ASSIGNMENT :: The full listing below is to be written out exactly.

INPUT ::

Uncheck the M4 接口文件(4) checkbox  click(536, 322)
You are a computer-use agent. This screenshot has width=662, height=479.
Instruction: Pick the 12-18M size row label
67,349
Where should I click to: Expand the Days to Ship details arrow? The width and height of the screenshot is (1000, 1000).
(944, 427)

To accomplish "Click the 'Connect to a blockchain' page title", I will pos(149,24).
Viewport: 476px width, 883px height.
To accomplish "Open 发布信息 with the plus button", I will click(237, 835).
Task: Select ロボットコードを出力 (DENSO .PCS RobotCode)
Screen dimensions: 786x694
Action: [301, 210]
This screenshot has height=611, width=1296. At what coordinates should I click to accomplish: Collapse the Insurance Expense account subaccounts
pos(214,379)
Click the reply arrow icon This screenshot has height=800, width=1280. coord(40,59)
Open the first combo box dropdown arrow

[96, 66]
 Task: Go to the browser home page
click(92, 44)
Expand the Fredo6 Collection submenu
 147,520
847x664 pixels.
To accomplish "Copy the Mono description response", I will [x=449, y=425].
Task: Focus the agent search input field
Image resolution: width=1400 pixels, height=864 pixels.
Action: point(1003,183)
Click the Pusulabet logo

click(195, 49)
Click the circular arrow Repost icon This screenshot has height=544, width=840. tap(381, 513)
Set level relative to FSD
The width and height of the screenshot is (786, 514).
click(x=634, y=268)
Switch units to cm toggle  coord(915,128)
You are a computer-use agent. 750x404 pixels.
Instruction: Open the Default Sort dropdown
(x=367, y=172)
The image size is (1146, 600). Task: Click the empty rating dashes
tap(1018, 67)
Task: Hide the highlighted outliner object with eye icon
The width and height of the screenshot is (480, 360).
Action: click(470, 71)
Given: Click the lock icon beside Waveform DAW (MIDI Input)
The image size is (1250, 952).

ANSWER TO THE EXERCISE ::
Uncheck the M4 接口文件(4) checkbox  click(536, 322)
You are a computer-use agent. This screenshot has width=662, height=479.
Instruction: Pick the 12-18M size row label
67,349
Where should I click to: Expand the Days to Ship details arrow? The width and height of the screenshot is (1000, 1000).
(944, 427)

To accomplish "Click the 'Connect to a blockchain' page title", I will pos(149,24).
Viewport: 476px width, 883px height.
To accomplish "Open 发布信息 with the plus button", I will click(237, 835).
Task: Select ロボットコードを出力 (DENSO .PCS RobotCode)
Screen dimensions: 786x694
Action: [301, 210]
This screenshot has height=611, width=1296. At what coordinates should I click to accomplish: Collapse the Insurance Expense account subaccounts
pos(214,379)
Click the reply arrow icon This screenshot has height=800, width=1280. coord(40,59)
Open the first combo box dropdown arrow

[96, 66]
 Task: Go to the browser home page
click(92, 44)
Expand the Fredo6 Collection submenu
 147,520
847x664 pixels.
To accomplish "Copy the Mono description response", I will [x=449, y=425].
Task: Focus the agent search input field
Image resolution: width=1400 pixels, height=864 pixels.
Action: point(1003,183)
Click the Pusulabet logo

click(195, 49)
Click the circular arrow Repost icon This screenshot has height=544, width=840. tap(381, 513)
Set level relative to FSD
The width and height of the screenshot is (786, 514).
click(x=634, y=268)
Switch units to cm toggle  coord(915,128)
You are a computer-use agent. 750x404 pixels.
Instruction: Open the Default Sort dropdown
(x=367, y=172)
The image size is (1146, 600). Task: Click the empty rating dashes
tap(1018, 67)
Task: Hide the highlighted outliner object with eye icon
The width and height of the screenshot is (480, 360).
Action: click(470, 71)
Given: Click the lock icon beside Waveform DAW (MIDI Input)
The image size is (1250, 952).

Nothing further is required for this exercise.